Peripheral interface 970 can include any hardware interface not
specifically mentioned above. Peripherals refer generally to
devices that connect dependently to system 900. A dependent
connection is one where system 900 provides the software platform
or hardware platform or both on which operation executes, and with
which a user interacts.
[0105] In one example, system 900 includes storage subsystem 980 to
store data in a nonvolatile manner. In one example, in certain
system implementations, at least certain components of storage 980
can overlap with components of memory subsystem 920. Storage
subsystem 980 includes storage device(s) 984, which can be or
include any conventional medium for storing large amounts of data
in a nonvolatile manner, such as one or more magnetic, solid state,
or optical based disks, or a combination. Storage 984 holds code or
instructions and data 986 in a persistent state (i.e., the value is
retained despite interruption of power to system 900). Storage 984
can be generically considered to be a "memory," although memory 930
is typically the executing or operating memory to provide
instructions to processor 910. Whereas storage 984 is nonvolatile,
memory 930 can include volatile memory (i.e., the value or state of
the data is indeterminate if power is interrupted to system 900).
In one example, storage subsystem 980 includes controller 982 to
interface with storage 984. In one example controller 982 is a
physical part of interface 914 or processor 910 or can include
circuits or logic in both processor 910 and interface 914.
[0106] A volatile memory is memory whose state (and therefore the
data stored in it) is indeterminate if power is interrupted to the
device. Dynamic volatile memory requires refreshing the data stored
in the device to maintain state. One example of dynamic volatile
memory incudes DRAM (Dynamic Random Access Memory), or some variant
such as Synchronous DRAM (SDRAM). A memory subsystem as described
herein may be compatible with a number of memory technologies, such
as DDR3 (Double Data Rate version 3, original release by JEDEC
(Joint Electronic Device Engineering Council) on Jun. 27, 2007).
DDR4 (DDR version 4, initial specification published in September
2012 by JEDEC), DDR4E (DDR version 4), LPDDR3 (Low Power DDR
version3, JESD209-3B, August 2013 by JEDEC), LPDDR4) LPDDR version
4, JESD209-4, originally published by JEDEC in August 2014), W102
(Wide Input/output version 2, JESD229-2 originally published by
JEDEC in August 2014, HBM (High Bandwidth Memory, JESD325,
originally published by JEDEC in October 2013, LPDDR5 (currently in
discussion by JEDEC), HBM2 (HBM version 2), currently in discussion
by JEDEC, DDR5 (originally published in December 2017), or others
or combinations of memory technologies, and technologies based on
derivatives or extensions of such specifications. The JEDEC
standards are available at www.jedec.org.

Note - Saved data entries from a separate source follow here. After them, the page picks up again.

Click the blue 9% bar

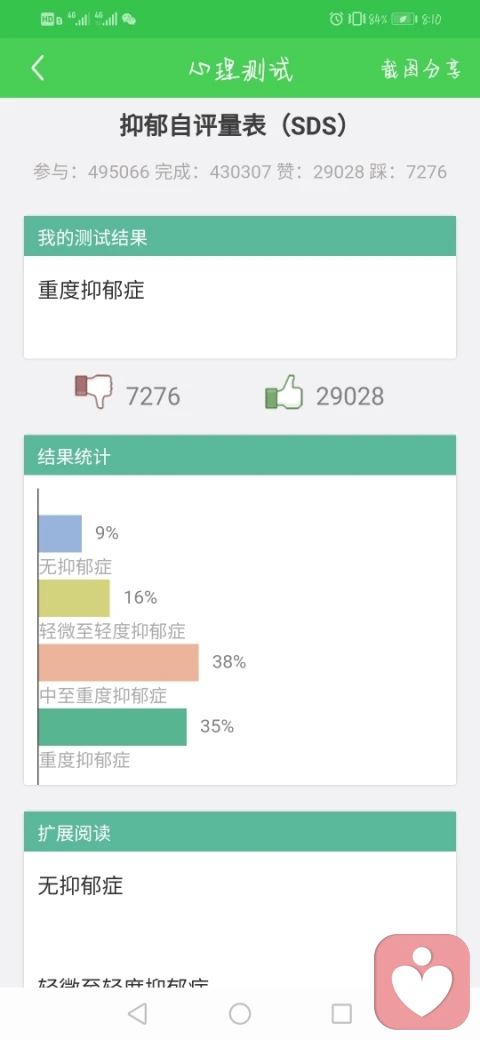click(x=60, y=534)

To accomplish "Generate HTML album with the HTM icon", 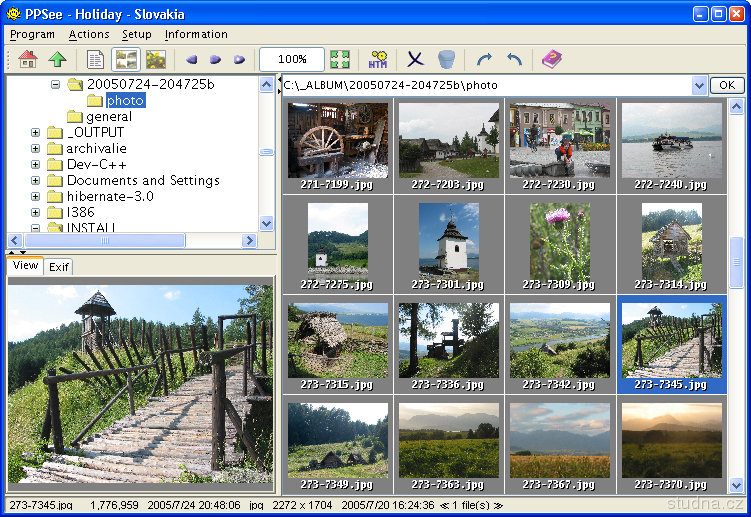I will [378, 60].
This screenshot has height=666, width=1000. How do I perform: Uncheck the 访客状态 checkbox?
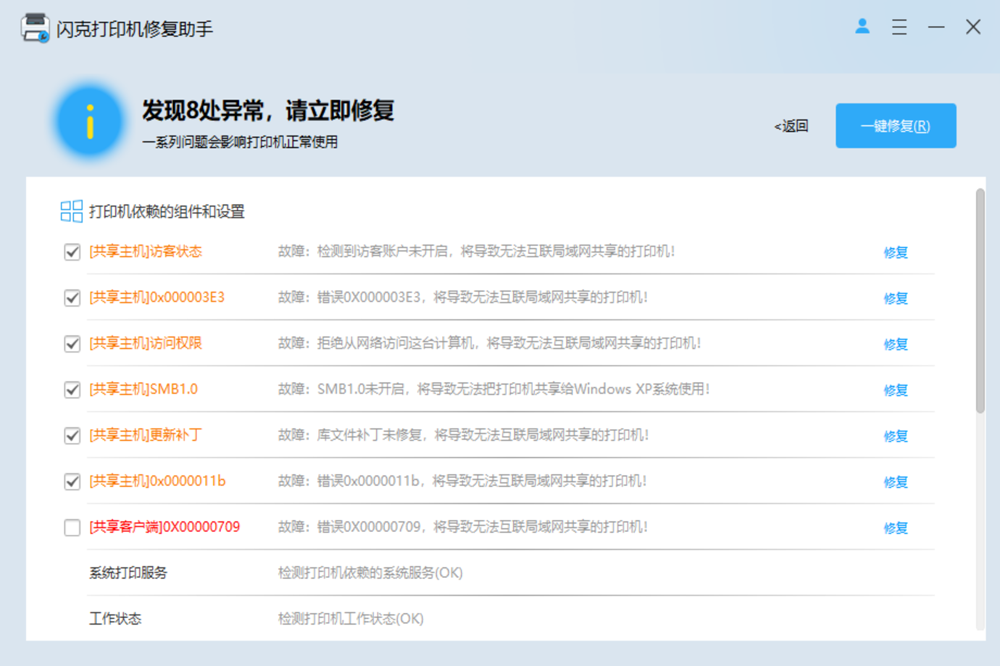pos(72,252)
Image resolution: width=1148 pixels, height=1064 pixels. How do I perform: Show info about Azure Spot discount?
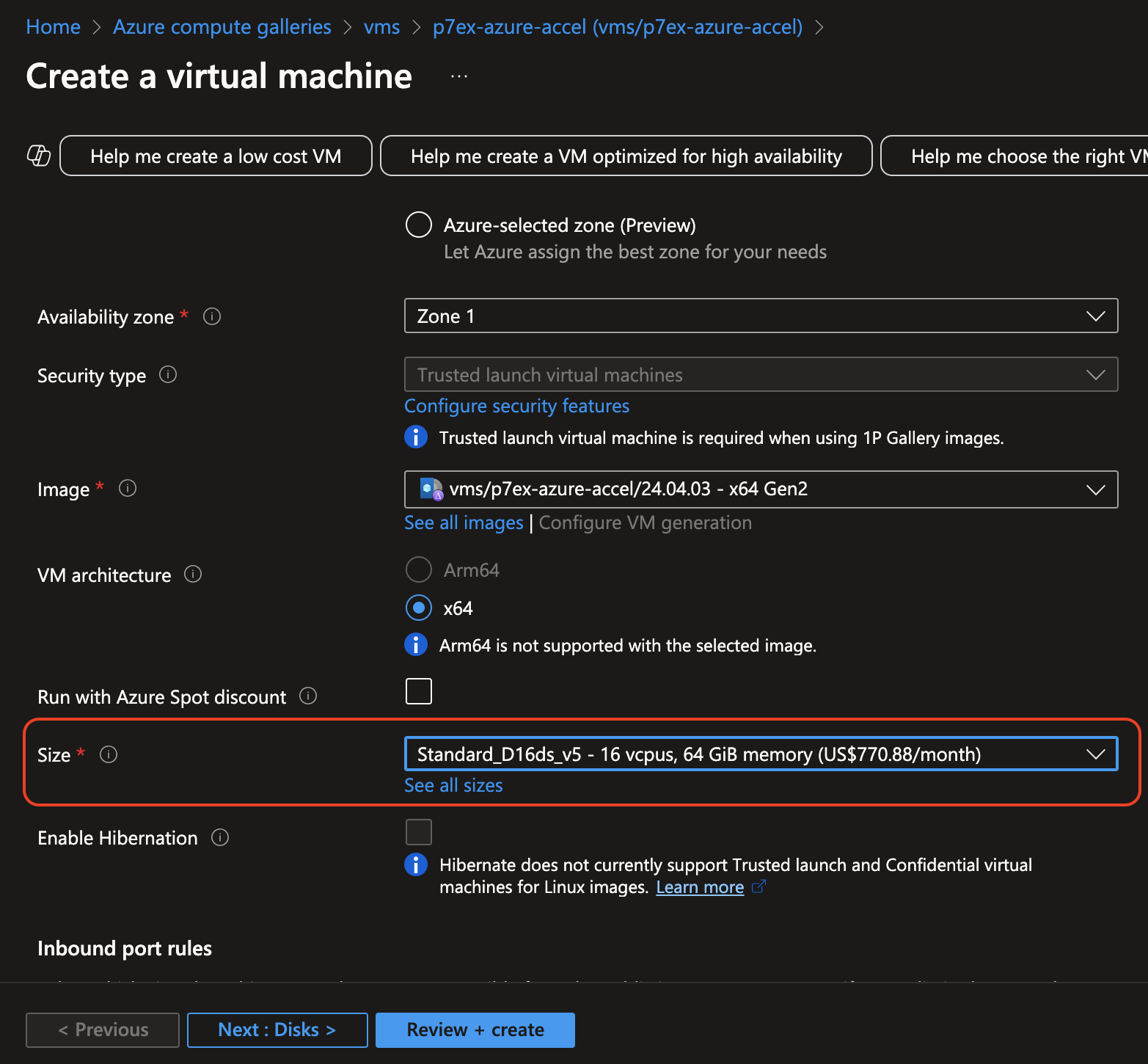308,696
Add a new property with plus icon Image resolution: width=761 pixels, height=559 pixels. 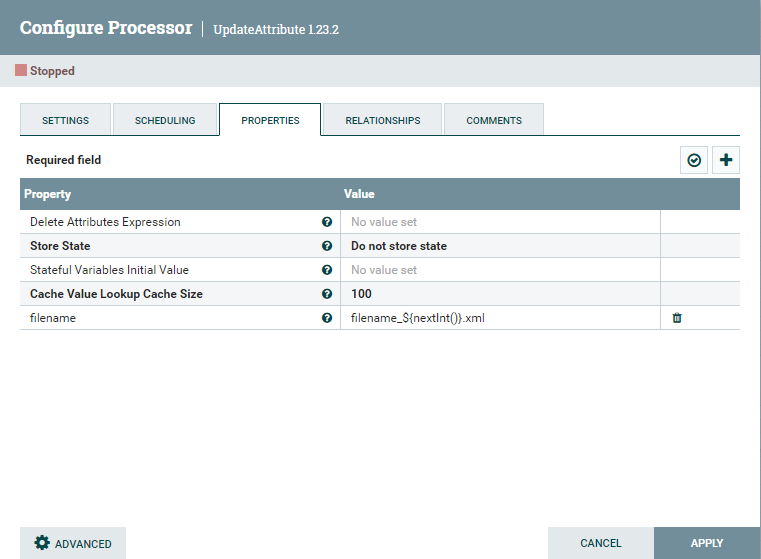coord(726,160)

[0107] A non-volatile memory (NVM) device is a memory whose state
is determinate even if power is interrupted to the device. In one
embodiment, the NVM device can comprise a block addressable memory
device, such as NAND technologies, or more specifically,
multi-threshold level NAND flash memory (for example, Single-Level
Cell ("SLC"), Multi-Level Cell ("MLC"), Quad-Level Cell ("QLC"),
Tri-Level Cell ("TLC"), or some other NAND). A NVM device can also
comprise a byte-addressable write-in-place three dimensional cross
point memory device, or other byte addressable write-in-place NVM
device (also referred to as persistent memory), such as single or
multi-level Phase Change Memory (PCM) or phase change memory with a
switch (PCMS), NVM devices that use chalcogenide phase change
material (for example, chalcogenide glass), resistive memory
including metal oxide base, oxygen vacancy base and Conductive
Bridge Random Access Memory (CB-RAM), nanowire memory,
ferroelectric random access memory (FeRAM, FRAM), magneto resistive
random access memory (MRAM) that incorporates memristor technology,
spin transfer torque (STT)-MRAM, a spintronic magnetic junction
memory based device, a magnetic tunneling junction (MTJ) based
device, a DW (Domain Wall) and SOT (Spin Orbit Transfer) based
device, a thyristor based memory device, or a combination of any of
the above, or other memory.
[0108] A power source (not depicted) provides power to the
components of system 900. More specifically, power source typically
interfaces to one or multiple power supplies in system 900 to
provide power to the components of system 900. In one example, the
power supply includes an AC to DC (alternating current to direct
current) adapter to plug into a wall outlet. Such AC power can be
renewable energy (e.g., solar power) power source. In one example,
power source includes a DC power source, such as an external AC to
DC converter. In one example, power source or power supply includes
wireless charging hardware to charge via proximity to a charging
field. In one example, power source can include an internal
battery, alternating current supply, motion-based power supply,
solar power supply, or fuel cell source.
[0109] In an example, system 900 can be implemented using
interconnected compute sleds of processors, memories, storages,
network interfaces, and other components. High speed interconnects
can be used such as PCIe, Ethernet, or optical interconnects (or a
combination thereof).
[0110] Embodiments herein may be implemented in various types of
computing and networking equipment, such as switches, routers,
racks, and blade servers such as those employed in a data center
and/or server farm environment. The servers used in data centers
and server farms comprise arrayed server configurations such as
rack-based servers or blade servers. These servers are
interconnected in communication via various network provisions,
such as partitioning sets of servers into Local Area Networks
(LANs) with appropriate switching and routing facilities between
the LANs to form a private Intranet. For example, cloud hosting
facilities may typically employ large data centers with a multitude
of servers. A blade comprises a separate computing platform that is
configured to perform server-type functions, that is, a "server on
a card." Accordingly, each blade includes components common to
conventional servers, including a main printed circuit board (main
board) providing internal wiring (i.e., buses) for coupling
appropriate integrated circuits (ICs) and other components mounted
to the board.
[0111] FIG. 10 depicts a network interface that can use embodiments
or be used by embodiments. Network interface 1000 can include
transceiver 1002, processors 1004, transmit queue 1006, receive
queue 1008, memory 1010, and bus interface 1012, and DMA engine
1052. Transceiver 1002 can be capable of receiving and transmitting
packets in conformance with the applicable protocols such as
Ethernet as described in IEEE 802.3, although other protocols may
be used. Transceiver 1002 can receive and transmit packets from and
to a network via a network medium (not depicted). Transceiver 1002
can include PHY circuitry 1014 and media access control (MAC)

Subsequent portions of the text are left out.